◆ Work instructions:
Print exactly the lines below between the line holding "Vacatures (907, 109)" and the line holding "[tel] (231, 14)", inclusive, and nothing more.

◆ Record excerpts:
- - - - - - -

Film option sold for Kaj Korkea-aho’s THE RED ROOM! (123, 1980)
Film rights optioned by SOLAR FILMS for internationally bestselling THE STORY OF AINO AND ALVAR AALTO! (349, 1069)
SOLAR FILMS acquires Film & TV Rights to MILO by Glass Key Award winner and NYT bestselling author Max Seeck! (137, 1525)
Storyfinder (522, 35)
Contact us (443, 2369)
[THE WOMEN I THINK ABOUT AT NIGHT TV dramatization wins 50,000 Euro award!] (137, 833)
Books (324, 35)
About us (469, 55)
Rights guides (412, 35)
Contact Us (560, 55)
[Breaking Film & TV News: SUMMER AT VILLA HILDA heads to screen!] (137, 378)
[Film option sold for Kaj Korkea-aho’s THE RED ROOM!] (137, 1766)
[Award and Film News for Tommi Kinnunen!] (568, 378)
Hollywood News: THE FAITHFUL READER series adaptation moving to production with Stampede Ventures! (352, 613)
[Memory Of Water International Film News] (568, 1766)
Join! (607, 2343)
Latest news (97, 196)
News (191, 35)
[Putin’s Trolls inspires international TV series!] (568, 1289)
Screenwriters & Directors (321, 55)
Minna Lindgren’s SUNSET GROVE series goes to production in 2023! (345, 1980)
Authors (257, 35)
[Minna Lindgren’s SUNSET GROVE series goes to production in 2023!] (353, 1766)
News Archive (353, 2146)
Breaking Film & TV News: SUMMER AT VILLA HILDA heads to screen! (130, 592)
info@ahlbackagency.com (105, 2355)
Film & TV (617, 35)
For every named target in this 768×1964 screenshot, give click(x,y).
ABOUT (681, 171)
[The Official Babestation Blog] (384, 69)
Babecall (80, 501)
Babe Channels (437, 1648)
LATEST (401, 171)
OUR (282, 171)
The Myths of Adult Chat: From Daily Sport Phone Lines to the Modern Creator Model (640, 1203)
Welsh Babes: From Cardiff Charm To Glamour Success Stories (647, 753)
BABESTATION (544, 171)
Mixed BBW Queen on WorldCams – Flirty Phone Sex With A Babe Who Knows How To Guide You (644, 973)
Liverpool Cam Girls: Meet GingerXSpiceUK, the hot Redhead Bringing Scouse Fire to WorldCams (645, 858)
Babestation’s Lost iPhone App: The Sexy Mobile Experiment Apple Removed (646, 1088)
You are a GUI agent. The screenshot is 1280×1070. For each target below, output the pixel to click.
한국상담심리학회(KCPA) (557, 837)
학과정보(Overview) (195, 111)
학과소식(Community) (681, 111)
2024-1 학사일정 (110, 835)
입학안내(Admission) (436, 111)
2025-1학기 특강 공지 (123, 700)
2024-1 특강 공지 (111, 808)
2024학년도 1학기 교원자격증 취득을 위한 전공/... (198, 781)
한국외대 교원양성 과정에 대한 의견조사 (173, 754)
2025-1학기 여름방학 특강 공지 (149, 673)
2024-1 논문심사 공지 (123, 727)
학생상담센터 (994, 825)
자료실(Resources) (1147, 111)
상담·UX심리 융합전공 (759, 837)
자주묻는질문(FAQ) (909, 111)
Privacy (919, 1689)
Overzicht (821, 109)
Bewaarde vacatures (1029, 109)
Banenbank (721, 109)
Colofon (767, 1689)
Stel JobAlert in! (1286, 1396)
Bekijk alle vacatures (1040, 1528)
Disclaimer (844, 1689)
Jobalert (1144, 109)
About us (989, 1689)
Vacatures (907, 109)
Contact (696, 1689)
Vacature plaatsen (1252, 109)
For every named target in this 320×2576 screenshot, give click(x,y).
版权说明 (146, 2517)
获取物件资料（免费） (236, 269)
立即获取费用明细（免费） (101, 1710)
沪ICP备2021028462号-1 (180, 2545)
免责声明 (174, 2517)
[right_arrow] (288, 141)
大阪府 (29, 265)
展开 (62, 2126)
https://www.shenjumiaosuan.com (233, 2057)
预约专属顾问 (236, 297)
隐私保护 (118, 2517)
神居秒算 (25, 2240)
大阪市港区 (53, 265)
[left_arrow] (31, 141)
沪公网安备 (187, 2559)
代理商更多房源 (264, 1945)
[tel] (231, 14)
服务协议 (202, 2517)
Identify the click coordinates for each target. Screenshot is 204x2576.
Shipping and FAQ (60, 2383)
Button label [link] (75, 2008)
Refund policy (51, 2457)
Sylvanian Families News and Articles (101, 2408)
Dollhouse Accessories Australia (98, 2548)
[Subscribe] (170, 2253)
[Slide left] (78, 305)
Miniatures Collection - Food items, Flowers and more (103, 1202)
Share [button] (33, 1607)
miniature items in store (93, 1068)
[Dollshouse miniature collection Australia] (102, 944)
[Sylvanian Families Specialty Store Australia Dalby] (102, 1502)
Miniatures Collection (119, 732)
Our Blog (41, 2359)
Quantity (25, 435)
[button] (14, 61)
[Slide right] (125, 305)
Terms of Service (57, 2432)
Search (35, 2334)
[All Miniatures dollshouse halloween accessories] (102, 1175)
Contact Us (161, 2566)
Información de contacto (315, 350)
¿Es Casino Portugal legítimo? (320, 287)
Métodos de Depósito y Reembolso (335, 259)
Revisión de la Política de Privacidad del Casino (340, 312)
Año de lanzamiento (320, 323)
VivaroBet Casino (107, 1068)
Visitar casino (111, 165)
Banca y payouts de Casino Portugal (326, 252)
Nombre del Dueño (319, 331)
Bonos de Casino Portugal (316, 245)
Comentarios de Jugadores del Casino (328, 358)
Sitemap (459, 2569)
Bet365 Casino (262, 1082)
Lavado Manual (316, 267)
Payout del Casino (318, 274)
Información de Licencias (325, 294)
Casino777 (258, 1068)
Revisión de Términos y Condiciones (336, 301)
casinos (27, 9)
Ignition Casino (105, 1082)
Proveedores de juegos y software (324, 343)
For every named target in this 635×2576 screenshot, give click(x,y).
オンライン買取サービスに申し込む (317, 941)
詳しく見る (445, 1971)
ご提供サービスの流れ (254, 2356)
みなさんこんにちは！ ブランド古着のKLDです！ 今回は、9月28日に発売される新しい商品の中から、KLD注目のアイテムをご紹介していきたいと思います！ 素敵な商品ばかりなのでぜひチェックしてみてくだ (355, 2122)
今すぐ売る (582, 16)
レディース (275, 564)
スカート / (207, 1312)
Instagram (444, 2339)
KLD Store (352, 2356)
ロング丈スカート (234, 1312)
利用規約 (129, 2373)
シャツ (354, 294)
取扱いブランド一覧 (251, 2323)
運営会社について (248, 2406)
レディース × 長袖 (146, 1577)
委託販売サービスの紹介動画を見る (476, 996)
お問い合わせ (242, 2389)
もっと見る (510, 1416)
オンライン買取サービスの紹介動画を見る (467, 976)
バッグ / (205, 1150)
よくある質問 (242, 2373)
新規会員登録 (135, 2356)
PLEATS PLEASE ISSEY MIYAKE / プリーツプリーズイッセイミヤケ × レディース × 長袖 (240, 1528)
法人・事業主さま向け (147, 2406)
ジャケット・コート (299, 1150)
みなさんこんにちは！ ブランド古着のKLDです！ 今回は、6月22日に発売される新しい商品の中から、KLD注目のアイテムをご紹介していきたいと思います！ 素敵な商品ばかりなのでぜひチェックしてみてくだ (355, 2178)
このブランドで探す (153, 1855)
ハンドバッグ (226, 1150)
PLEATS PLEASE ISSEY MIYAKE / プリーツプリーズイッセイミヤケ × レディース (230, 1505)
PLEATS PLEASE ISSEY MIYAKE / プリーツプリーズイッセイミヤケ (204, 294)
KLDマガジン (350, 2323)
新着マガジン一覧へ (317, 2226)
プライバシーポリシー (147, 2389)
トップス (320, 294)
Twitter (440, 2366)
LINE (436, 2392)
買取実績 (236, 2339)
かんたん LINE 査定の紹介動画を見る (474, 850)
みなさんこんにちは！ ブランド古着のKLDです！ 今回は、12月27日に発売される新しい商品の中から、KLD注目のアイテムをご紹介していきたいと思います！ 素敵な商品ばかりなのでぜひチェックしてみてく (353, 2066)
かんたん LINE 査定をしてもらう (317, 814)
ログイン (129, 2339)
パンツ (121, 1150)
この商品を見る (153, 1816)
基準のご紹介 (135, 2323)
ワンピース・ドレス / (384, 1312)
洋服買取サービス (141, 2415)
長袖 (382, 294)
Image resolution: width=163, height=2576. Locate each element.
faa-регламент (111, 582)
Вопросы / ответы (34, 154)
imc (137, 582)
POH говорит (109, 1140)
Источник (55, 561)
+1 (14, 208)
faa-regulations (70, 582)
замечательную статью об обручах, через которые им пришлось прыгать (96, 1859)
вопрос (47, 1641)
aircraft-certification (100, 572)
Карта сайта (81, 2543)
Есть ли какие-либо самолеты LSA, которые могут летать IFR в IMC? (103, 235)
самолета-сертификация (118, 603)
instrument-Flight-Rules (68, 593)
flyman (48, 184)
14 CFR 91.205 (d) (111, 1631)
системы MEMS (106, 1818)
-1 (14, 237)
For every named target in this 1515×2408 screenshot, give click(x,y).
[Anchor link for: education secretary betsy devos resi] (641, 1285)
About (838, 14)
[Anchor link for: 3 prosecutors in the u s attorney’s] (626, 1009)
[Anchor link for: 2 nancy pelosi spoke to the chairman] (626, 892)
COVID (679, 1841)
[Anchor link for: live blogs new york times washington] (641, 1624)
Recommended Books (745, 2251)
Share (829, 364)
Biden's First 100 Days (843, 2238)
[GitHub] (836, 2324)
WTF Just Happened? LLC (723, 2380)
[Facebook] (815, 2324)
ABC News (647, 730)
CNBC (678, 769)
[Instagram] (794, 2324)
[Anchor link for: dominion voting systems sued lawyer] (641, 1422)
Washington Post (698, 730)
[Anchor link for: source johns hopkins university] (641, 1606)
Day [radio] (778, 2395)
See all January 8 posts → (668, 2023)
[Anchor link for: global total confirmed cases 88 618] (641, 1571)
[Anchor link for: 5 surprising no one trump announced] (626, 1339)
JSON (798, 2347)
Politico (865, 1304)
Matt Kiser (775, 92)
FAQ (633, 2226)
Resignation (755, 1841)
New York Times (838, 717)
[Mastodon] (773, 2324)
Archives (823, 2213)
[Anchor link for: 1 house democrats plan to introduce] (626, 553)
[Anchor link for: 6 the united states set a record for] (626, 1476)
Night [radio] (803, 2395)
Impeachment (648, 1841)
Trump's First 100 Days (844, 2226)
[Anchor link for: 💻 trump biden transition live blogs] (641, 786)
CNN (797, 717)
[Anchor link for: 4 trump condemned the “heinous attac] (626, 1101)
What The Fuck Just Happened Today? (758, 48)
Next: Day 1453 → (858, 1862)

- - - - - - -

◆ Problem solution:
Vacatures (907, 109)
Contact (696, 1689)
Vacature plaatsen (1252, 109)
For every named target in this 320×2576 screenshot, give click(x,y).
版权说明 (146, 2517)
获取物件资料（免费） (236, 269)
立即获取费用明细（免费） (101, 1710)
沪ICP备2021028462号-1 (180, 2545)
免责声明 (174, 2517)
[right_arrow] (288, 141)
大阪府 (29, 265)
展开 (62, 2126)
https://www.shenjumiaosuan.com (233, 2057)
预约专属顾问 (236, 297)
隐私保护 (118, 2517)
神居秒算 (25, 2240)
大阪市港区 (53, 265)
[left_arrow] (31, 141)
沪公网安备 (187, 2559)
代理商更多房源 (264, 1945)
[tel] (231, 14)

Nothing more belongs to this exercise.